Source records START

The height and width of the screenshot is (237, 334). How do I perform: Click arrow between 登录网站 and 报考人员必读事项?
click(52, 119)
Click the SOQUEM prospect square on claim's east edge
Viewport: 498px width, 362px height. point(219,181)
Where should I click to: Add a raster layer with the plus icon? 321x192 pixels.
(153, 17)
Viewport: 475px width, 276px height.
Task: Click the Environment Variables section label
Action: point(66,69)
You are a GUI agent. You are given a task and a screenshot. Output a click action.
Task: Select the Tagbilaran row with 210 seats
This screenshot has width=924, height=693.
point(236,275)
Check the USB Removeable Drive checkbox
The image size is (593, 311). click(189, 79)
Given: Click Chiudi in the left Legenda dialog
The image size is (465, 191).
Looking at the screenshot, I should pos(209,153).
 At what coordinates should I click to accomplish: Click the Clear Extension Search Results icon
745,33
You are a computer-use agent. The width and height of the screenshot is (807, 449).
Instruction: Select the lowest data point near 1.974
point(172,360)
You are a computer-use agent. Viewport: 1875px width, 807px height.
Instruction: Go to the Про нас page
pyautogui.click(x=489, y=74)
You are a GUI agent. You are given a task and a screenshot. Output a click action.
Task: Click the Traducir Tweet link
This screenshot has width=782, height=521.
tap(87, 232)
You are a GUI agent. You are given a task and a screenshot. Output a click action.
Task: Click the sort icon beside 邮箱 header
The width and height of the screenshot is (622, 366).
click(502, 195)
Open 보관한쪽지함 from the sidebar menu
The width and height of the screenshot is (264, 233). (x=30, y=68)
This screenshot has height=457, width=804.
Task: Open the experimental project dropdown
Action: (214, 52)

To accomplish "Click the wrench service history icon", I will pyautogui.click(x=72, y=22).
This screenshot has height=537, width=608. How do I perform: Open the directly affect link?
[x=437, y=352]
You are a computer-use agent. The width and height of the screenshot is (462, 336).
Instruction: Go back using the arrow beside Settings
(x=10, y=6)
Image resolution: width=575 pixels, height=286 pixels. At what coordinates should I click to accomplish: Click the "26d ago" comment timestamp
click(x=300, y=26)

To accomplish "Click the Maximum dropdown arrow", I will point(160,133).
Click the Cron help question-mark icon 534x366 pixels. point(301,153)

Source records END

▸ What you will do:
Among the entries above, the line containing "You are a computer-use agent. Viewport: 1875px", the line containing "Task: Click the sort icon beside 邮箱 header", and all lines between them are to be restated word for word; nothing else belongs in the reply.

▸ Answer for this exercise:
You are a computer-use agent. Viewport: 1875px width, 807px height.
Instruction: Go to the Про нас page
pyautogui.click(x=489, y=74)
You are a GUI agent. You are given a task and a screenshot. Output a click action.
Task: Click the Traducir Tweet link
This screenshot has width=782, height=521.
tap(87, 232)
You are a GUI agent. You are given a task and a screenshot. Output a click action.
Task: Click the sort icon beside 邮箱 header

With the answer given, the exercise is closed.